By Wendy Rice, Psy.D. Licensed Psychologist
It is with some trepidation that I must confess that not only have I read all three 50 Shades books, but last week I also bravely took myself to see the movie.
And, while many people have scoffed at the acting, the excessively explicit sexual content and lack of literary sophistication, I was drawn to both the books and the movie on several different levels.
The line between role-playing and abuse in a relationship can often be hard to spot. Our psychologists are ready to help you or a loved one sort these things out.
Things to Consider
Let’s just get it out of the way, first – the sexual parts were simultaneously intriguing, intimate, erotic, intense and somewhat frightening.
Second, I could relate to the younger female college student falling for a successful, well-dressed, gorgeous, and intelligent older man.
And third, as a psychologist, the relationship between Anastasia Steele and Christian Grey gave me so much to think about. Christian Grey is a complex character whose early experiences of abuse and later involvement as an impressionable teenager with an older woman shaped his “need” to dominate women, to cast women in the role of a submissive and only have relationships on his terms. Then, he meets the impressionable Anastasia Steele who falls for him, wants to please him, sees his pain but also struggles to keep her wits about her and not completely succumb to his whims.
This first movie kind of leaves you hanging but I suspect there will be a sequel (I’ve read ahead…).
Okay, so let me begin by saying that while the level of wealth achieved by Christian Grey is unusual but some of the controlling aspects of his personality are not.
If you or someone you know is in a relationship that:
- They will not or even cannot talk about at all
- Keeps them away from their usual friendships and activities to an excessive degree
- Has resulted in a noticeable change (for the worse) in their personality or emotional well being
- Has led them to seem very secretive
- Seems to be placing prohibitions on them with regard to who they can spend time with, how they can behave and their ability or willingness to make previously managed independent decisions
…then it may be a 50 Shades of Messed Up relationship.
According to Wikipedia (which actually cites some legitimate sources) “Dominance and submission is a set of behaviors, customs and rituals involving the giving by one individual to another individual of control over them in an erotic episode or lifestyle.” Please note the word “giving” because it indicates consent. This type of relationship is different than an abusive relationship involving extreme emotional control and domestic violence.
The questions then to ask yourself or your loved one is whether their partner is requesting, insisting or threatening that they engage in this type of a relationship?
Is this a consenting type of relationship between two relatively healthy adults who are of enough sound mind to knowingly engage in this type of unusual relationship? What is it about each of their personalities that makes this work for them and, is it really working?

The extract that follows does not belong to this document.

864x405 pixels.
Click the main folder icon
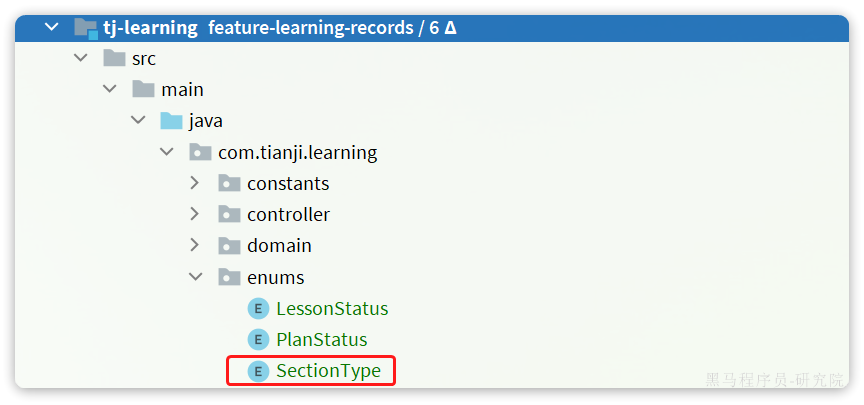coord(143,89)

In the movie, Christian Grey notes that the person in the submissive role makes none of his or her own decisions and as a younger man he appreciated that. Is your loved one handing off his or her autonomy to a partner to avoid having to take responsibility for his or her own life?
Spotting the Difference
When I have a client who is in a relationships that seems to have a very uneven distribution of power (we call it the “power differential”) I often initiate a discussion about qualities of typical relationships, what love and friendship mean to the person, and how life has changed (past, present and goals for the future) since becoming involved with the other person. It is critical to be as curious and nonjudgmental as possible. One of the keys is to present some contrast about what the person is experiencing with what they know represents a healthy, balanced relationship.
Again, there is a difference between role playing and domestic violence/abusive relationships but these factors might be hard to identify from within or even outside the relationship.
If you or a loved one needs some help with sorting this out we are here to help. We have a team of doctoral level psychologists who can help you to understand yourself, your loved ones, and your relationships in a new light.
Great job, Wendy! It’s so important that people understand this line between consensual play and control/abuse. Thanks for sharing this!
I’m glad you liked the blog. I definitely felt that I was going out on a limb writing this one! I’ve gotten some interesting feedback. Thanks for taking the time to read it Jeremy.
I definitely want to see the movie seems as If I can relate as I dated a much younger man with money and we had a very sexual relationship.
I’m glad that you are going to see it!!!! Funny how art can imitate life Latrese!